USD/CAD Forex Signal For February 10, 2015

USD/CAD Signal Update

There are no outstanding signals.

USD/CAD Analysis

This pair usually tends to range: historical data over the past decade shows there is usually little predictability in its movements over long time intervals. This is usually explained by the fact that the economies of Canada and the U.S.A. are heavily intertwined and convergent, which tends to keep an exchange rate stable.

However the CAD is also a “commodity currency” as Canada is a big oil producer, so the value of the USD/CAD is quite highly positively correlated with the price of Oil in USD terms.

Over recent months, this pair has actually been trending strongly, with the CAD decreasing steadily in value since 2011/12 by more than 25% against the USD. The trend has been particularly strong in recent weeks, but has been falling off over recent days. Trend traders are waiting to see whether the strongly bullish USD trend that has dominated the Forex market since the summer of 2014 is going resume.

To some extent this will be driven by fundamental factors, and the fundamental factors remain in place for the time being. The USD has the tightest monetary policy expected by the market and the CAD one of the weakest, confirmed by its recent rate cut. However it seems that the price of Oil may be beginning to recover as it now trades above $50 per barrel, which would indicate a possible strengthening of the CAD.

Aside from these issues, it is a question of price and technical analysis. Looking at the daily chart below, we can see that the price has been forming a consolidating triangle within a strong upwards trend:

 

We have an inner trend line connecting the lows of recent days.

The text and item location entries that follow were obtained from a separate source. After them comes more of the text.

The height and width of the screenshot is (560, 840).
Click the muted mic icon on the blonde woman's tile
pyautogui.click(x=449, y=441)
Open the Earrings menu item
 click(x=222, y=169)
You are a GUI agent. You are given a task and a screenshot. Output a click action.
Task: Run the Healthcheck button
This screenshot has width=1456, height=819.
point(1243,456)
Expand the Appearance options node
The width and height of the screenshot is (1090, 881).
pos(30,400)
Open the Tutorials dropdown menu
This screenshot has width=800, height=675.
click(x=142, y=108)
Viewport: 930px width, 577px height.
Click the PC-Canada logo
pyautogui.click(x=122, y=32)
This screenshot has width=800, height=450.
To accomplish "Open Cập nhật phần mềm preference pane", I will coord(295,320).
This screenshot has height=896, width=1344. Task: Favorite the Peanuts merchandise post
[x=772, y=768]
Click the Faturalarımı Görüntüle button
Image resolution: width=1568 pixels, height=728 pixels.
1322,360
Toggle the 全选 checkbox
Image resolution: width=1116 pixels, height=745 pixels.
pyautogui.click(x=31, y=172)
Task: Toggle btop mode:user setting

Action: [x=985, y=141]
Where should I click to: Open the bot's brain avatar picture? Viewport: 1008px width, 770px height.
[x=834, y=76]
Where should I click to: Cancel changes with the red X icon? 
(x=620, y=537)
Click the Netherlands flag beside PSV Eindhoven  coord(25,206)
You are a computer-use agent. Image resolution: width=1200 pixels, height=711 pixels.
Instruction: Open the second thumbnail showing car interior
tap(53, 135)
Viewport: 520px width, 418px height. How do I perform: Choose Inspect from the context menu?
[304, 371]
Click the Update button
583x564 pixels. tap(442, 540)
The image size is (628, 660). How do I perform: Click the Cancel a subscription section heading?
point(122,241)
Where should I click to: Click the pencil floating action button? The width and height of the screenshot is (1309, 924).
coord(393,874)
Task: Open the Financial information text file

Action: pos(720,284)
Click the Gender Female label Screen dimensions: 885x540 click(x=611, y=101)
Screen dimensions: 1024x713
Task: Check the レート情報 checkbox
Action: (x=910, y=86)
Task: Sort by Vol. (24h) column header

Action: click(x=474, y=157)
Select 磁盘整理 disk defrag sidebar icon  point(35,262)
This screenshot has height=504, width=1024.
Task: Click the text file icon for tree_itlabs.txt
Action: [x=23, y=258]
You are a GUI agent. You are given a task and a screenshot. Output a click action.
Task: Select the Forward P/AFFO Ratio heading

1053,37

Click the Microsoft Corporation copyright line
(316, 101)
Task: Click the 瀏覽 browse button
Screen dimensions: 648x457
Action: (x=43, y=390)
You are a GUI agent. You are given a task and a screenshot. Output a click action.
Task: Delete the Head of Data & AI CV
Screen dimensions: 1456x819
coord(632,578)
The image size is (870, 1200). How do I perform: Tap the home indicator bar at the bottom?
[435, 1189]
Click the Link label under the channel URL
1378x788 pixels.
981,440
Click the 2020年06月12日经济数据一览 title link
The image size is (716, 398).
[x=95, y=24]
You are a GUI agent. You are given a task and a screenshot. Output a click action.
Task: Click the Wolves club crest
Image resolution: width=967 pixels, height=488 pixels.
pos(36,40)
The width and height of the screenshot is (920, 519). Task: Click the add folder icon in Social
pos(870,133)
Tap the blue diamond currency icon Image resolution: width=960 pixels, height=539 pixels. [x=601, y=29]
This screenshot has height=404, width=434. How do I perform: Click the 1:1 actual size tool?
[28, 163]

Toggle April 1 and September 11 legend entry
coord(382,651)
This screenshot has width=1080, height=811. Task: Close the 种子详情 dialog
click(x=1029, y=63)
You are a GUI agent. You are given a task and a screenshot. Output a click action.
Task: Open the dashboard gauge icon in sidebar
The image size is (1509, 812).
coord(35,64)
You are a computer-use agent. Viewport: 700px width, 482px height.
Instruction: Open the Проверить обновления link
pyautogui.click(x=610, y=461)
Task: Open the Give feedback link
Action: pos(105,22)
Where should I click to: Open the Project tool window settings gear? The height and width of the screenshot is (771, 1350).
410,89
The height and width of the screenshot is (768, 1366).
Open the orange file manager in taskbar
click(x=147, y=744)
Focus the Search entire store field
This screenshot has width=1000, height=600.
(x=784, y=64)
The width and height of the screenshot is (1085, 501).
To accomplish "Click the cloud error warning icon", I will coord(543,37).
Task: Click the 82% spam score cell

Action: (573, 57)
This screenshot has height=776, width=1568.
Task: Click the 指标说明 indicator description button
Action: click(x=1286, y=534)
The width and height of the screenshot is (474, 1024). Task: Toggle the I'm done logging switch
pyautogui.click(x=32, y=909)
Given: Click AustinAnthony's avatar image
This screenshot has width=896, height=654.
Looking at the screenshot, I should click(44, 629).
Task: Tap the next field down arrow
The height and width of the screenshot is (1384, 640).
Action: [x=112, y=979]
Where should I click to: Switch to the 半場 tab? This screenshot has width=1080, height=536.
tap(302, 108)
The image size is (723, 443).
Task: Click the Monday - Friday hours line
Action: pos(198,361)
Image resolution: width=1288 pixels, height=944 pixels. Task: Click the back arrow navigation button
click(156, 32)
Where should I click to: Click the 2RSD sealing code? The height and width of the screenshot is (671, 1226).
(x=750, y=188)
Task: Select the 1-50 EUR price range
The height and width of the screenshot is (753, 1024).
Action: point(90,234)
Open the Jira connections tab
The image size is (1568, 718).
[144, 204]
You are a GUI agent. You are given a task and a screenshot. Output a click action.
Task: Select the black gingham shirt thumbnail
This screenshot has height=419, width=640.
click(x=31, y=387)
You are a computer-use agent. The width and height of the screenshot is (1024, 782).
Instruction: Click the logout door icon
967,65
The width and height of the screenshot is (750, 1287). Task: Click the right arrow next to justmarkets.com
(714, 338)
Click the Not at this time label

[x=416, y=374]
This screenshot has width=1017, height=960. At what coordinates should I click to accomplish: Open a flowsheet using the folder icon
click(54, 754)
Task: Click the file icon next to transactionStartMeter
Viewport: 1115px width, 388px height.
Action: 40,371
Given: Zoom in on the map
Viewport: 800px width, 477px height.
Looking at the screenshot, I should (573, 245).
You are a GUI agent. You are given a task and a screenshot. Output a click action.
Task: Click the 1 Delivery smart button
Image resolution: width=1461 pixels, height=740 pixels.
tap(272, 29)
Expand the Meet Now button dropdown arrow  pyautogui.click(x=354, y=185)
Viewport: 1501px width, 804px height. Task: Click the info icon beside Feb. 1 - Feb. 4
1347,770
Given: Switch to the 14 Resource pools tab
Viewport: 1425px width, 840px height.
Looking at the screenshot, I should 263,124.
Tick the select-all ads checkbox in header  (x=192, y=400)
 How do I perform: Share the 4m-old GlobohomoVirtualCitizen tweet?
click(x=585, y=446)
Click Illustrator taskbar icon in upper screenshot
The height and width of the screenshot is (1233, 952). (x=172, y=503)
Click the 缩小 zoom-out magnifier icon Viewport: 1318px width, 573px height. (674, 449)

If this trend line is broken, the price is likely to fall to the lower, long-term bullish trend line. If that trend line is broken in turn, the price is likely to find some support in the demand zone drawn by the blue lines between 1.2110 and 1.2050.

There is strong resistance above provided by the confluence of a supply zone extending from 1.2556 to 1.2641, the higher of which levels is currently confluent with the bearish trend line. The price needs to make a convincing break above this level before we can expect to see any strong rise continuing.